- What you need to do: Please copy out every line of the listing below in which the word "agent" appears.

════════════════════

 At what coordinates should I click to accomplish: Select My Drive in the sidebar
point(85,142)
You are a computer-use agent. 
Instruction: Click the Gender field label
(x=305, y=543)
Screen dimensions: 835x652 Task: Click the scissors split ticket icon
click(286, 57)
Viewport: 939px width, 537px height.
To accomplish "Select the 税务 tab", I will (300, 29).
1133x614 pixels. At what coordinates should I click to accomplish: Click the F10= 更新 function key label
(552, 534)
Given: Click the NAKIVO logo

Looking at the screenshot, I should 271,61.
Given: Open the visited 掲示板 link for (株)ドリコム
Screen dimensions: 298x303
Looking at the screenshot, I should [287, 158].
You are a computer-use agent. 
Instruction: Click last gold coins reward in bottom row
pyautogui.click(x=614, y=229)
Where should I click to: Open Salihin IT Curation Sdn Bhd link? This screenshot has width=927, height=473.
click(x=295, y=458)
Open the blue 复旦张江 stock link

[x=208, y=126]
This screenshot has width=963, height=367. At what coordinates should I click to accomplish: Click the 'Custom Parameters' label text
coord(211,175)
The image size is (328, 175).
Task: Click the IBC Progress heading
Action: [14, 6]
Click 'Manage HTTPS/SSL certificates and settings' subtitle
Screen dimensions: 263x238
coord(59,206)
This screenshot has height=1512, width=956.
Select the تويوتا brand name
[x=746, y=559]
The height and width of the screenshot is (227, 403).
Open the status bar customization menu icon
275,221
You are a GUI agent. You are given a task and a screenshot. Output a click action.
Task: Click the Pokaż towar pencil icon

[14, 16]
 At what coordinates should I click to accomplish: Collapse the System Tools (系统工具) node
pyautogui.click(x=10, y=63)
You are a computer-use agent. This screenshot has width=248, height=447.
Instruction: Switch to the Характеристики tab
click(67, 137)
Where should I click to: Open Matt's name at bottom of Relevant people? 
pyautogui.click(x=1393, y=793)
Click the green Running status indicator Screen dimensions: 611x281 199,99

════════════════════

- Exercise answer:
You are a computer-use agent. 
You are a computer-use agent. 
You are a GUI agent. You are given a task and a screenshot. Output a click action.
You are a computer-use agent. This screenshot has width=248, height=447.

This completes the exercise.